Pub. L. 104–290, title V, § 510(d), Oct. 11, 1996, 110 Stat. 3451, provided that:

“(1) Study.—
The Commission, after consultation with registered securities associations, national securities exchanges, and States, shall conduct a study of the impact of disparate State licensing requirements on associated persons of registered brokers or dealers and methods for States to attain uniform licensing requirements for such persons.
“(2) Report.—
Not later than 1 year after the date of enactment of this Act [Oct. 11, 1996], the Commission shall submit to the Congress a report on the study conducted under paragraph (1).

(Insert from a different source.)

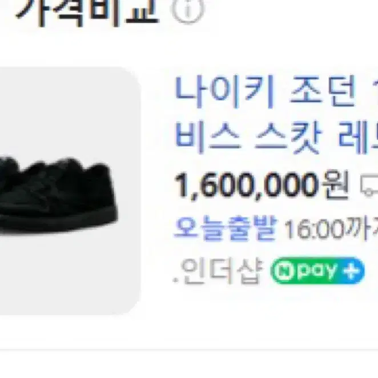This screenshot has width=378, height=378.
Task: Click the word 조던 in title
Action: pyautogui.click(x=323, y=91)
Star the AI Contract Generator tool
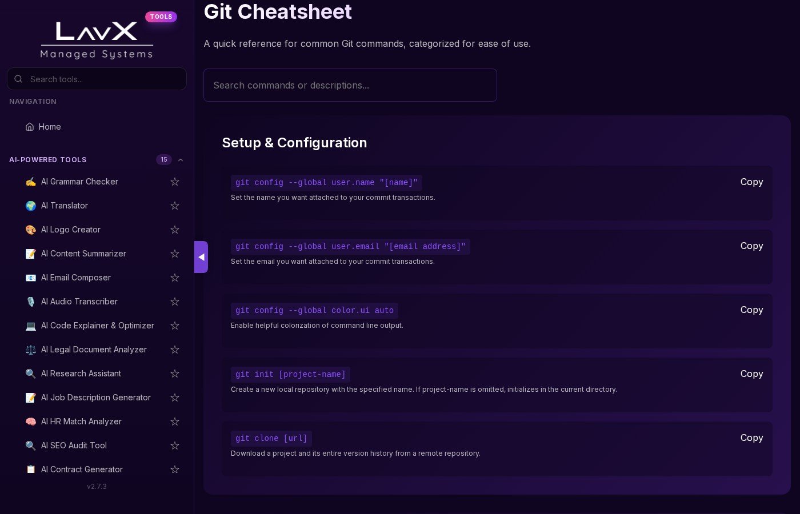Viewport: 800px width, 514px height. (x=175, y=469)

Such report shall include recommendations concerning appropriate methods described in paragraph (1)(B), including any necessary legislative changes to implement such recommendations.”
Penny Stock Reform; Congressional Statement of Findings

Pub. L. 101–429, title V, § 502, Oct. 15, 1990, 104 Stat. 951, provided that:

“The Congress finds the following:
“(1)
The maintenance of an honest and healthy primary and secondary market for securities offerings is essential to enhancing long-term capital formation and economic growth and providing legitimate investment opportunities for individuals and institutions.
“(2)
Protecting investors in new securities is a critical component in the maintenance of an honest and healthy market for such securities.
“(3)
Protecting issuers of new securities and promoting the capital formation process on behalf of small companies are fundamental concerns in maintaining a strong economy and viable trading markets.
“(4)
Unscrupulous market practices and market participants have pervaded the ‘penny stock’ market with an overwhelming amount of fraud and abuse.
“(5)
Although the Securities and Exchange Commission, State securities regulators, and securities self-regulators have made efforts to curb these abusive and harmful practices, the penny stock market still lacks an adequate and sufficient regulatory structure, particularly in comparison to the structure for overseeing trading in National Market System securities.
“(6)
Investors in the penny stock market suffer from a serious lack of adequate information concerning price and volume of penny stock transactions, the nature of this market, and the specific securities in which they are investing.
“(7)
Current practices do not adequately regulate the role of ‘promoters’ and ‘consultants’ in the penny stock market, and many professionals who have been banned from the securities markets have ended up in promoter and consultant roles, contributing substantially to fraudulent and abusive schemes.
“(8)
The present regulatory environment has permitted the ascendancy of the use of particular market practices, such as ‘reverse mergers’ with shell corporations and ‘blank check’ offerings, which are used to facilitate manipulation schemes and harm investors.
“(9)
In light of the substantial and continuing problems in the penny stock markets, additional legislative measures are necessary and appropriate.”
Revision of Sanction Authority With Respect to Penny Stocks; Recommendations to Congress

Pub. L. 101–429, title V, § 504(b), Oct. 15, 1990, 104 Stat. 953, provided that within 6 months after Oct. 15, 1990, the Securities and Exchange Commission was to submit to each House of Congress any recommendations the Commission considered appropriate with respect to further revision of subsection (b)(6) of this section.

Executive Documents
Transfer of Functions

For transfer of functions of Securities and Exchange Commission, with certain exceptions, to Chairman of such Commission, see Reorg. Plan No. 10 of 1950, §§ 1, 2, eff. May 24, 1950, 15 F.R. 3175, 64 Stat. 1265, set out under section 78d of this title.